Эта страница была переведена автоматически, точность перевода не гарантируется. Пожалуйста, обратитесь к английской версии для исходного текста.

Влияние традипитанта на насыщение, объем желудка, аккомодацию желудка и опорожнение желудка у здоровых добровольцев

19 марта 2024 г. обновлено: Vanda Pharmaceuticals

VP-VLY-686-1301: Одноцентровое рандомизированное двойное слепое плацебо-контролируемое исследование по оценке влияния традипитанта на насыщение, объем желудка, аккомодацию и опорожнение желудка у здоровых добровольцев.

Оценить влияние традипитанта по сравнению с плацебо на насыщение, объем желудка, аккомодацию желудка и опорожнение желудка у здоровых добровольцев.

Обзор исследования

Статус

Завершенный

Условия

Вмешательство/лечение

Тип исследования

Интервенционный

Регистрация (Действительный)

27

Фаза

  • Фаза 2
  • Фаза 1

Контакты и местонахождение

В этом разделе приведены контактные данные лиц, проводящих исследование, и информация о том, где проводится это исследование.

Места учебы

Критерии участия

Исследователи ищут людей, которые соответствуют определенному описанию, называемому критериям приемлемости. Некоторыми примерами этих критериев являются общее состояние здоровья человека или предшествующее лечение.

Критерии приемлемости

Возраст, подходящий для обучения

От 18 лет до 65 лет (Взрослый, Пожилой взрослый)

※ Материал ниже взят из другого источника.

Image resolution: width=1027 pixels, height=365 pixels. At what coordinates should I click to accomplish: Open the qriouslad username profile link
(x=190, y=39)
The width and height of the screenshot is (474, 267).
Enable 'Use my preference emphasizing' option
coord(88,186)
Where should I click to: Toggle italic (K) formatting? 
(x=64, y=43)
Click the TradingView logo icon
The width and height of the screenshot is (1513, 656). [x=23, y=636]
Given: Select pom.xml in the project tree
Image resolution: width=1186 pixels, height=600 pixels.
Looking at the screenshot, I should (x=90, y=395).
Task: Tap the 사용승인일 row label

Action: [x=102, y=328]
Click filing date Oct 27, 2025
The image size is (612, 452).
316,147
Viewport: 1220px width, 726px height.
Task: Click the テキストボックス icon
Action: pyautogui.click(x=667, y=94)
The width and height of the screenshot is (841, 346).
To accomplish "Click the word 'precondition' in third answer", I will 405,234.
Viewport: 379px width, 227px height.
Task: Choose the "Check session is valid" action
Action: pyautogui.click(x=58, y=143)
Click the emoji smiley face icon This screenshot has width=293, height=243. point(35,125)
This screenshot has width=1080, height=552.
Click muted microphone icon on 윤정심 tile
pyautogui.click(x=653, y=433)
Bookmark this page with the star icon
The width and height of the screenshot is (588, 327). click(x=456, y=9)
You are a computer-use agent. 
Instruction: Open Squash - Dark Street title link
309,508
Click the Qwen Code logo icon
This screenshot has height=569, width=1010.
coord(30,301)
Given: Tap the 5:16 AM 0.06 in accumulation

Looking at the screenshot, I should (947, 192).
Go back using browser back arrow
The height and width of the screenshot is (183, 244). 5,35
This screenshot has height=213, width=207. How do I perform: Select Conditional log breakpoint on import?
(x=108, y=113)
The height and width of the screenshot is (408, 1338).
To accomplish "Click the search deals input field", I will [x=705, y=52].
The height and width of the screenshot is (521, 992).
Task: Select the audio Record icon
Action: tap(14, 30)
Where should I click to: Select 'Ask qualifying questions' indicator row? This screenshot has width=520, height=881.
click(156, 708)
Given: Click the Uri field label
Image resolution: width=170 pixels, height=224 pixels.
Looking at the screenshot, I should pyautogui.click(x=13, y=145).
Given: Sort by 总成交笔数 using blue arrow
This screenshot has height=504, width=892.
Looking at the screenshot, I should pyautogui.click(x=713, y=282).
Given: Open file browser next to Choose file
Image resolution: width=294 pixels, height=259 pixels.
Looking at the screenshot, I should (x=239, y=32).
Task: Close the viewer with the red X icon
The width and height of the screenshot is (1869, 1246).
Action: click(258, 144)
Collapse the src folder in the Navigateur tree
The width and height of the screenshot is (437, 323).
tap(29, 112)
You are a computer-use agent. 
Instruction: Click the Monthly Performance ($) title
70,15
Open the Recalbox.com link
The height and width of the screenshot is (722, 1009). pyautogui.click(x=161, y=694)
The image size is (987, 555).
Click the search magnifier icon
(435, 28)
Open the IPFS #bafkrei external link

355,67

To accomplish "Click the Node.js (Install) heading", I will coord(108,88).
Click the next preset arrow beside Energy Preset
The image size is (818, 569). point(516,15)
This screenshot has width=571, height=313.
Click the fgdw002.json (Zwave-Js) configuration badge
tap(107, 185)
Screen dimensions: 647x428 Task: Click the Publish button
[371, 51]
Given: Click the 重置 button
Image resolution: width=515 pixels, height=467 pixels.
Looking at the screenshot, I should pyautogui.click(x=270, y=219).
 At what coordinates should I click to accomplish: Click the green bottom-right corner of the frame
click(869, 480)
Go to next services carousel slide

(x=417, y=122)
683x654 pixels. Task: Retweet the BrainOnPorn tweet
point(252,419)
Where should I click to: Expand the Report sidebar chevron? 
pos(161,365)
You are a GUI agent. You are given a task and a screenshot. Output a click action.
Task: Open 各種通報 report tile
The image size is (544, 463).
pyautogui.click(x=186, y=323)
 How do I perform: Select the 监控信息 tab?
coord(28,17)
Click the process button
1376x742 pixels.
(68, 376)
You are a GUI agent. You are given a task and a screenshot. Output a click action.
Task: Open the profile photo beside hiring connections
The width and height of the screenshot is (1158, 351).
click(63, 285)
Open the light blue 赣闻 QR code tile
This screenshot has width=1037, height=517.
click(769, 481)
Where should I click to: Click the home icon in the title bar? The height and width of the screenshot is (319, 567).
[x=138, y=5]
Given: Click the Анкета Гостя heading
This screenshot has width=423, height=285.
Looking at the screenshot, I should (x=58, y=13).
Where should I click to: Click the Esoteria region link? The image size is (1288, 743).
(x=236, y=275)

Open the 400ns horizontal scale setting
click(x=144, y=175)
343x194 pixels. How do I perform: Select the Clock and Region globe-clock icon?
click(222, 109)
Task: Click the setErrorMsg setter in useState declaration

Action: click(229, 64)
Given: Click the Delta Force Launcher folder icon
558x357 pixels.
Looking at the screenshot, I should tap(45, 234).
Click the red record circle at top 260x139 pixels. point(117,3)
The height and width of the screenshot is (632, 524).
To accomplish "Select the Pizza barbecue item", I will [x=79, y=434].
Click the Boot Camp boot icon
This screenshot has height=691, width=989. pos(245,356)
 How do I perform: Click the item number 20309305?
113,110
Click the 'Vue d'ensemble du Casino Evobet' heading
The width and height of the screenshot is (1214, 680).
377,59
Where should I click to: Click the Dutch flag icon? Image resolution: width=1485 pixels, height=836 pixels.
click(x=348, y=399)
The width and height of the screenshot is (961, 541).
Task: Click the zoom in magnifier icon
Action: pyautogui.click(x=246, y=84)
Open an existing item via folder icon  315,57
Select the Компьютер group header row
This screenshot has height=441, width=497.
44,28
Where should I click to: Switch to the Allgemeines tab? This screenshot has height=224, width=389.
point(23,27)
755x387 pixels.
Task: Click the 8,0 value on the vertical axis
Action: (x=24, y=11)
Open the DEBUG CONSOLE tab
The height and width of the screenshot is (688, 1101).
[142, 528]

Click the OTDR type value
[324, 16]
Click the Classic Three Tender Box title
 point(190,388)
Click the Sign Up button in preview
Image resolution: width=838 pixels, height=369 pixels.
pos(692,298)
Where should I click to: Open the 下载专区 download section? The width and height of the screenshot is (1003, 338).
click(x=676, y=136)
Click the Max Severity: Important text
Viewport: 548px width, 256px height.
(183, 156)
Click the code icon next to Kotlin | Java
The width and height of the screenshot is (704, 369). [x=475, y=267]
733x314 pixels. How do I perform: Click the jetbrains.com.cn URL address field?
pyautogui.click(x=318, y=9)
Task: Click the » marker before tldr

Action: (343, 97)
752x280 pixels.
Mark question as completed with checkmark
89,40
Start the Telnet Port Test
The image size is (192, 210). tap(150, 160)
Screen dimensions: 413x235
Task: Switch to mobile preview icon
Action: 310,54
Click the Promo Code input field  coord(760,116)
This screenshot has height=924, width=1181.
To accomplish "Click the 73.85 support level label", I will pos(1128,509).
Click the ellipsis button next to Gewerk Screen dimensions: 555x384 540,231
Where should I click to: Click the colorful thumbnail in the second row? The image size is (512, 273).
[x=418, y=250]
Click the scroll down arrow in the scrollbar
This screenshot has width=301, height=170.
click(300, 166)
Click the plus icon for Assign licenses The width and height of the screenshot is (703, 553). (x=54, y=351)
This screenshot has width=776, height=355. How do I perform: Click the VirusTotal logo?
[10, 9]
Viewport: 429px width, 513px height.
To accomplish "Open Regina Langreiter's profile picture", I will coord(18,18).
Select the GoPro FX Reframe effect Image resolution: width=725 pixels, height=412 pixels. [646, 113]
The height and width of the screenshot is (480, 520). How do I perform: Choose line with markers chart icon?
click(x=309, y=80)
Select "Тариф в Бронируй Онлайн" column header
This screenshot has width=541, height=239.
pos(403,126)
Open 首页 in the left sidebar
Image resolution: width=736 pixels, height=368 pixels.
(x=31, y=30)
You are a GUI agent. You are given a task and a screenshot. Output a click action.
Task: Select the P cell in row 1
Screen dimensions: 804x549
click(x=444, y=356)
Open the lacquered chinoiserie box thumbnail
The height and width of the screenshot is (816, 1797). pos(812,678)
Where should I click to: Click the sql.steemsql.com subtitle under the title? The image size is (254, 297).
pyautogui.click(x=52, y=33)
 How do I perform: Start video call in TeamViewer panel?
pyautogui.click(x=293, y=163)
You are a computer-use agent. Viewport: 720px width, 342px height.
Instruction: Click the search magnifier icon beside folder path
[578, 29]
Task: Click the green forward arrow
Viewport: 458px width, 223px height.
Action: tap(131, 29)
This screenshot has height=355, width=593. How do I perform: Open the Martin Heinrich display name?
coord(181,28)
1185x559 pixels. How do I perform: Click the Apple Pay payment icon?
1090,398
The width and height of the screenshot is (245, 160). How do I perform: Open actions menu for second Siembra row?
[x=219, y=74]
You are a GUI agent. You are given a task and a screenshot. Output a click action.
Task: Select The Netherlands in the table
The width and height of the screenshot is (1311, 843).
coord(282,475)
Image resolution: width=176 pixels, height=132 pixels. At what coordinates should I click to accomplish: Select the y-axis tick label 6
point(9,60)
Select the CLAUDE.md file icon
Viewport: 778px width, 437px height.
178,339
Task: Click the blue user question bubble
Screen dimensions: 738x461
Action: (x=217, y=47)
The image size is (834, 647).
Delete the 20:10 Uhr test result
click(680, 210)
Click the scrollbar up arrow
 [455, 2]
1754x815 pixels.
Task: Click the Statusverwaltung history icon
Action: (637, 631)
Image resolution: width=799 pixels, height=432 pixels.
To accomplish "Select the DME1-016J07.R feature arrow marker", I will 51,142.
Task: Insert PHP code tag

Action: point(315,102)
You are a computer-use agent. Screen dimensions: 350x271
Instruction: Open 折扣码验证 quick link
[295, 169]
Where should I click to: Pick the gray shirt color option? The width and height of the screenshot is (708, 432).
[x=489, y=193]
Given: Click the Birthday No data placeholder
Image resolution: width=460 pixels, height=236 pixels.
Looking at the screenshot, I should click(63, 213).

Принимает здоровых добровольцев

Да

Описание

Критерии включения:

  • Возможность предоставить письменное согласие
  • Индекс массы тела (ИМТ) 18-35 кг/м2
  • Отсутствие проблем со здоровьем и хронических заболеваний

Критерий исключения:

  • Диагностика желудочно-кишечных заболеваний
  • Структурные или метаболические заболевания, поражающие желудочно-кишечный тракт.
  • Положительный тест на наркотики при скрининге

Учебный план

В этом разделе представлена ​​подробная информация о плане исследования, в том числе о том, как планируется исследование и что оно измеряет.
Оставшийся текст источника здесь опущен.